Transcribe each entry below exactly. Pictures do not go in the copy.

Segment Start: DATA SUPPLIED

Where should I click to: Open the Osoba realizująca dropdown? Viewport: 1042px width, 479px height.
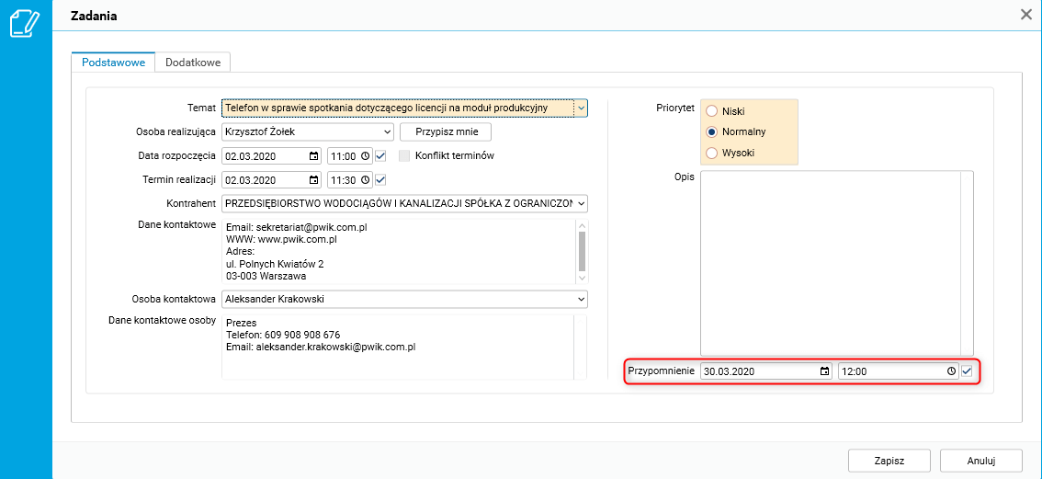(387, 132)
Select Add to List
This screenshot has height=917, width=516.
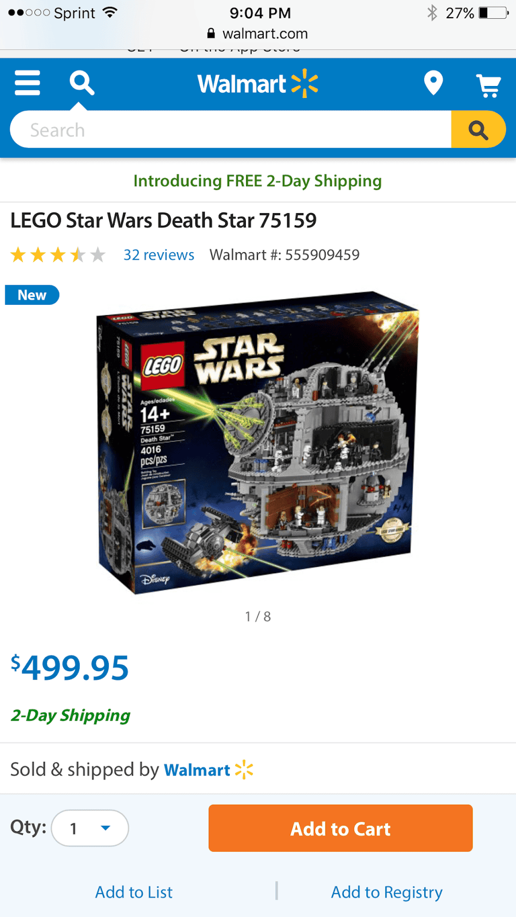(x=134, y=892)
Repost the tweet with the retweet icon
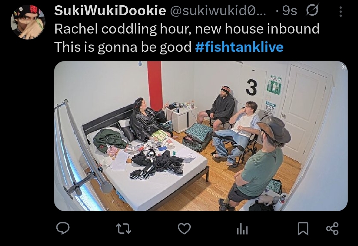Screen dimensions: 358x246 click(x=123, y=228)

Segment End: DATA SUPPLIED

▶ [ANSWER BOX]:
Where should I click to: Open the Osoba realizująca dropdown? Viewport: 1042px width, 479px height.
(387, 132)
Select Add to List
This screenshot has height=917, width=516.
(x=134, y=892)
Repost the tweet with the retweet icon
Screen dimensions: 358x246 click(x=123, y=228)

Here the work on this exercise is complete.